» EXERCISE AIM: Filter the data for "will" and copy matching lines.

__________

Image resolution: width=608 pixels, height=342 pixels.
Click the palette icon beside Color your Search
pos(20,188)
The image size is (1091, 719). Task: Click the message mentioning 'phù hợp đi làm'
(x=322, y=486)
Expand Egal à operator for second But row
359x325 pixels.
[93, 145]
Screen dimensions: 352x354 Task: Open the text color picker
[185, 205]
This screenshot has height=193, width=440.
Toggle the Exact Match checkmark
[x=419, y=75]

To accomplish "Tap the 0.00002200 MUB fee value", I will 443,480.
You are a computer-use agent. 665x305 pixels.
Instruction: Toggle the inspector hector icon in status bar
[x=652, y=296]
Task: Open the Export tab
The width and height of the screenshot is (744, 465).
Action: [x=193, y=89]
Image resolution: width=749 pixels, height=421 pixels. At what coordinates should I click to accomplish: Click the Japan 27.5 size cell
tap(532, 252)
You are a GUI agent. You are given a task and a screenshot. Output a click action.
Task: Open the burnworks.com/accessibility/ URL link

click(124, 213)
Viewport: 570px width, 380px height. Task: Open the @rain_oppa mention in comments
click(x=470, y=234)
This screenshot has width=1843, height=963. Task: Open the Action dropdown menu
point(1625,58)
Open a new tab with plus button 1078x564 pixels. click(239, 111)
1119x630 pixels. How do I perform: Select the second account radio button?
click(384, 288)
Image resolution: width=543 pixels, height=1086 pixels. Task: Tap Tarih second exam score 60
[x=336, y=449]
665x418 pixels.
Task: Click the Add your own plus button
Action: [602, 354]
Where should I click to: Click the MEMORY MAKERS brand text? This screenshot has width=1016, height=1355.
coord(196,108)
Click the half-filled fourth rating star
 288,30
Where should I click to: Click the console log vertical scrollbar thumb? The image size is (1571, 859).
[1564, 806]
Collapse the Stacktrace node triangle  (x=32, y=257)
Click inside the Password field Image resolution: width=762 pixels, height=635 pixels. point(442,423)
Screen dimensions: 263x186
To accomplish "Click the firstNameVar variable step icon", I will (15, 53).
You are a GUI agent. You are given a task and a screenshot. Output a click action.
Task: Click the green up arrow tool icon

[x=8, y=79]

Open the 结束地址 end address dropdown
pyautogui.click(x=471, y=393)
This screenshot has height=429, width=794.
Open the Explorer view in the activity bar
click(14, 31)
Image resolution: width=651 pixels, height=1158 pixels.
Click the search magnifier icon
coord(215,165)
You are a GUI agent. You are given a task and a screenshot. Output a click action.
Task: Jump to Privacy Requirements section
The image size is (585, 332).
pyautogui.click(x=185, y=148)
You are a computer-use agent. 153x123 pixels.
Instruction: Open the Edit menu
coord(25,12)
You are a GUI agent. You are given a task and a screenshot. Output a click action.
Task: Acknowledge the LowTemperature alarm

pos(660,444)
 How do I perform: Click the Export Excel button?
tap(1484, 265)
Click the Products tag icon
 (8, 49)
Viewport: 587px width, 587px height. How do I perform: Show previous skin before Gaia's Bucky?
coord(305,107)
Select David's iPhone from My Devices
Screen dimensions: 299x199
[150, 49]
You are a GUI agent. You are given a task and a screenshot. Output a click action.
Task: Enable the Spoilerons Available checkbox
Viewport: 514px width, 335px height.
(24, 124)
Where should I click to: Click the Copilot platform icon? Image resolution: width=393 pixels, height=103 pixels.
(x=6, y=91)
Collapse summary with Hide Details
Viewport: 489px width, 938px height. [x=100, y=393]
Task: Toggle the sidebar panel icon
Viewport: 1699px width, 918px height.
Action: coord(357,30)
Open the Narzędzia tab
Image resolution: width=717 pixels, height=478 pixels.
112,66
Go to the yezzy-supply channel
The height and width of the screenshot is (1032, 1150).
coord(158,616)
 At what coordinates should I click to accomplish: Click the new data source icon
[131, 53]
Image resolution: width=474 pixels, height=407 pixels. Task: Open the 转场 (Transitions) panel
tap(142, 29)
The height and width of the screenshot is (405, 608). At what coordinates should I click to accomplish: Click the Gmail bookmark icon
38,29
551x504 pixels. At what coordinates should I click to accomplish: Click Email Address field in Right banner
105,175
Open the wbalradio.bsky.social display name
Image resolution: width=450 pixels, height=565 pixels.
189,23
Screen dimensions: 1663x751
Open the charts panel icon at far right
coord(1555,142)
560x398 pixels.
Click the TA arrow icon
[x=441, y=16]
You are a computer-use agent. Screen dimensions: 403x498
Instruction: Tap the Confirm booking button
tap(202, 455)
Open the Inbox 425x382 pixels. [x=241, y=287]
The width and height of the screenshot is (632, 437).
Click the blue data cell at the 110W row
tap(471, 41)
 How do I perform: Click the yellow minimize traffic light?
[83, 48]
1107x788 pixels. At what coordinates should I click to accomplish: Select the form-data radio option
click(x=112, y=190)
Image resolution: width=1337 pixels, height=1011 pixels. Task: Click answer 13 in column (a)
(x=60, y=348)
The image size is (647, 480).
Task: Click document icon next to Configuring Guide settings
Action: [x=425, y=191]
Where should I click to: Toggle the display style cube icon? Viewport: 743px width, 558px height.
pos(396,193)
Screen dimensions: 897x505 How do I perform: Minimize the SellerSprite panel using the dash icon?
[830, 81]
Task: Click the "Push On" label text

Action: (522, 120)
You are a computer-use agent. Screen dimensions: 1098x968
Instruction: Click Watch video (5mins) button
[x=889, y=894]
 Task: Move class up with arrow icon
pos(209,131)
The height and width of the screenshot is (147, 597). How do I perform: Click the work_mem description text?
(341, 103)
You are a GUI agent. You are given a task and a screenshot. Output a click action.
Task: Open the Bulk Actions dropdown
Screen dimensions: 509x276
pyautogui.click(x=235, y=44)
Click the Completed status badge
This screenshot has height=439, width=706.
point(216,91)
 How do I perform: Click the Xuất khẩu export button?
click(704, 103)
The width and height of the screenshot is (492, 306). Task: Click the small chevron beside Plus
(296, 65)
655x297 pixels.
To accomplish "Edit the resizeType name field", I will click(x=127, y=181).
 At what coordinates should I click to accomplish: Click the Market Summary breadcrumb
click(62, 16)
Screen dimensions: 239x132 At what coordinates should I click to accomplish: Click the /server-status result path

__________

» ANSWER FOR THIS EXERCISE:
To accomplish "Tap the 0.00002200 MUB fee value", I will 443,480.
To accomplish "Click the firstNameVar variable step icon", I will (15, 53).
To accomplish "Edit the resizeType name field", I will click(x=127, y=181).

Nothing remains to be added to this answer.